「美姫ちゃん頑張れ」日本語の声援が力に…腰痛に耐え大逆転

[ 2010年11月21日 14:33 ]

演技を終え、観客の声援に応える安藤美姫

 【フィギュアスケート・ロシア杯】大会前に痛めた腰には、前日以上に痛々しくテーピングが施されていた。演技直前の控室では涙を流すほど、精神的に不安定だった。だが、安藤に届いた一つの声援が気持ちを変えた。「美姫ちゃん、頑張れ」。遠く離れたロシアで聞いた日本語の子どもの声。

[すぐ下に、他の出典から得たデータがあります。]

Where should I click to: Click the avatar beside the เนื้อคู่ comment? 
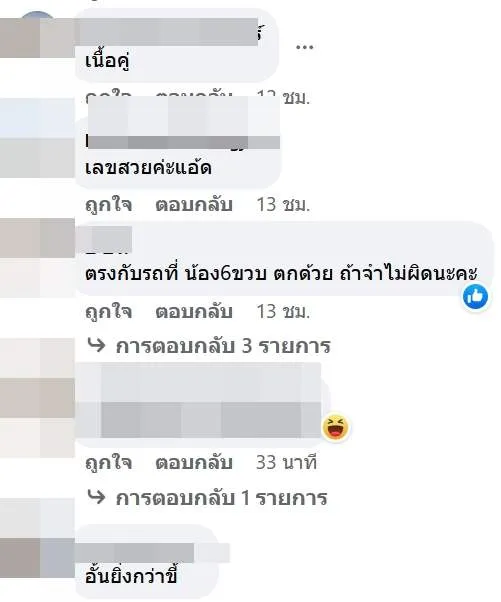[x=37, y=36]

揺れていた心は落ち着きを取り戻し、SP5位からの巻き返しに突き進んだ。

 痛みで力が入りづらい状況に耐え、最初の3回転―2回転の連続ジャンプを決めてリズムをつかんだ。スピードはあまりなかったが、スピンやステップを一つ一つ着実にこなすと、1・1倍の得点となる後半の8度のジャンプも成功。元世界女王は技術点の高さで大逆転に結び付けた。

 演技後に腰を押さえ、引き揚げてきた安藤に笑顔はなかった。「けがをしていなかったら(もっとできた)と思うと悔しい」。ただ「以前だったら(不安な)気持ちが演技につながって大失敗していた」とも付け加えた。最近は大崩れのない安定感が快進撃を支える。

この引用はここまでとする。